Titel
Echoing Hooves. Studies on Horses and Their Effects on Medieval Societies


Herausgeber
Ropa, Anastasija; Dawson, Timothy George
Reihe
Explorations in Medieval Culture
Erschienen
Anzahl Seiten
362 S.
Preis
€ 179,76
Rezensiert für H-Soz-Kult von
Isabelle Schürch, Historisches Institut, Universität Bern

In Armagh findet im 19. Jahrhundert ein Bauer bei der Feldarbeit ein metallenes Gebissstück. Er nimmt es mit nach Hause, putzt und repariert es und zäumt kurzerhand sein Pony damit. Und die beiden arbeiten damit weiter. Dass es sich bei der gefundenen Trense um ein Metallkunstwerk aus der „späten Eisenzeit“ handeln könnte, das die damalige wohlhabende Elite zur Zurschaustellung ihres Reichtums für ihre Pferde herstellen ließ, spielte wohl für das arbeitende human-equine Gespann im Süden Irlands keine grosse Rolle: Es ist ein fernes Echo. Umso bezeichnender mag es sein, dass der „Wert“ des Metallobjekts erst von einem „sharp eyed“ Antiquar erkannt wurde, wie es ein Beitrag des vorzustellenden Sammelbandes beschreibt (S. 291). Was vordergründig als amüsante Anekdote über den Umgang irischer Bauern mit wertvollen historischen Kunstobjekten daherkommt, birgt bei genauerem Hinsehen ungleich mehr: Ist der menschliche Umgang mit Pferden so alt, dass er eine historische Konstante bildet? Wie ähnlich sind sich vormoderne und moderne Mensch-Pferd-Beziehungen wie etwa das Reiten? Wie ordnen wir Artefakte in die Geschichte von Mensch-Tier-Interaktionen ein? Und nicht zuletzt: Müssen wir als Historiker:innen nicht auch darauf achten, unseren durchaus klassistischen Standpunkt zu reflektieren, wenn wir vergangene Wertvorstellungen analysieren und beurteilen? Ist uns der Blick des Antiquars näher als der des Bauern?

────────────────────────────────────────

Aufgabe = Schreib die Rezension über den Sammelband zu Pferden im Mittelalter vollständig und wortgetreu ab. Die Liste hat mit der Rezension nichts zu tun.

Daten zum Auffinden von Wörtern und Elementen
────────────────────────────────────────

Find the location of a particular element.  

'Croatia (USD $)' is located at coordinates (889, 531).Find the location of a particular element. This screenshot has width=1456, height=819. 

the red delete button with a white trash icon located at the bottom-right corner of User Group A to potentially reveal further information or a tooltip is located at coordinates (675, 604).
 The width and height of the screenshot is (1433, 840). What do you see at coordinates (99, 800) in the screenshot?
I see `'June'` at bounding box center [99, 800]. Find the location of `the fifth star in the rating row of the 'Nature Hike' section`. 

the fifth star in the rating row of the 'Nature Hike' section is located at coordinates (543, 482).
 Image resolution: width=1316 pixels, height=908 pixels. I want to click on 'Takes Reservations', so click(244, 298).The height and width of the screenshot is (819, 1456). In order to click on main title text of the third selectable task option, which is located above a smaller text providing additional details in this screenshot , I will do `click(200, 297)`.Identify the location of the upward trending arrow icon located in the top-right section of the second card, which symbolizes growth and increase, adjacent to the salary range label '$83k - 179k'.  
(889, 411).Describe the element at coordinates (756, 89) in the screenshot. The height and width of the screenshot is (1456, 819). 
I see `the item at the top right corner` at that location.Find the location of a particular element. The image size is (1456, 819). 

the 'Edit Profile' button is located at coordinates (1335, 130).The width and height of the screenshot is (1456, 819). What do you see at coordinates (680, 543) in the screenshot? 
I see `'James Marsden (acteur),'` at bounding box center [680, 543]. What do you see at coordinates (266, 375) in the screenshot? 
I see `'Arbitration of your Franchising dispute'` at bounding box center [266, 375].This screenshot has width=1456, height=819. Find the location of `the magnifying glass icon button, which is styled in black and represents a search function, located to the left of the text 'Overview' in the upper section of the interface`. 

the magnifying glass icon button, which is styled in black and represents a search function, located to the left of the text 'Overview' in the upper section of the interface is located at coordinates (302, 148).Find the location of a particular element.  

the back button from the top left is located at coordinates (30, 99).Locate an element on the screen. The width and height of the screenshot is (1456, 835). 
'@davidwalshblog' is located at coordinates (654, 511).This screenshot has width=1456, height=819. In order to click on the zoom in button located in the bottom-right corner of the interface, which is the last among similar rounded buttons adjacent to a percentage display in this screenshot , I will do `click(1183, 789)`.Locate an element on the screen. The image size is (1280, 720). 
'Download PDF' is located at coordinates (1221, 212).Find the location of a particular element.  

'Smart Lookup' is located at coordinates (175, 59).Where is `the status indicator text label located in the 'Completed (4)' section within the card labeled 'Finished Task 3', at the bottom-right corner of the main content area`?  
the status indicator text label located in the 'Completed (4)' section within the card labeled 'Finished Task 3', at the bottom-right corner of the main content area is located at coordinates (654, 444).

────────────────────────────────────────

Antwort =
Titel
Echoing Hooves. Studies on Horses and Their Effects on Medieval Societies


Herausgeber
Ropa, Anastasija; Dawson, Timothy George
Reihe
Explorations in Medieval Culture
Erschienen
Anzahl Seiten
362 S.
Preis
€ 179,76
Rezensiert für H-Soz-Kult von
Isabelle Schürch, Historisches Institut, Universität Bern

In Armagh findet im 19. Jahrhundert ein Bauer bei der Feldarbeit ein metallenes Gebissstück. Er nimmt es mit nach Hause, putzt und repariert es und zäumt kurzerhand sein Pony damit. Und die beiden arbeiten damit weiter. Dass es sich bei der gefundenen Trense um ein Metallkunstwerk aus der „späten Eisenzeit“ handeln könnte, das die damalige wohlhabende Elite zur Zurschaustellung ihres Reichtums für ihre Pferde herstellen ließ, spielte wohl für das arbeitende human-equine Gespann im Süden Irlands keine grosse Rolle: Es ist ein fernes Echo. Umso bezeichnender mag es sein, dass der „Wert“ des Metallobjekts erst von einem „sharp eyed“ Antiquar erkannt wurde, wie es ein Beitrag des vorzustellenden Sammelbandes beschreibt (S. 291). Was vordergründig als amüsante Anekdote über den Umgang irischer Bauern mit wertvollen historischen Kunstobjekten daherkommt, birgt bei genauerem Hinsehen ungleich mehr: Ist der menschliche Umgang mit Pferden so alt, dass er eine historische Konstante bildet? Wie ähnlich sind sich vormoderne und moderne Mensch-Pferd-Beziehungen wie etwa das Reiten? Wie ordnen wir Artefakte in die Geschichte von Mensch-Tier-Interaktionen ein? Und nicht zuletzt: Müssen wir als Historiker:innen nicht auch darauf achten, unseren durchaus klassistischen Standpunkt zu reflektieren, wenn wir vergangene Wertvorstellungen analysieren und beurteilen? Ist uns der Blick des Antiquars näher als der des Bauern?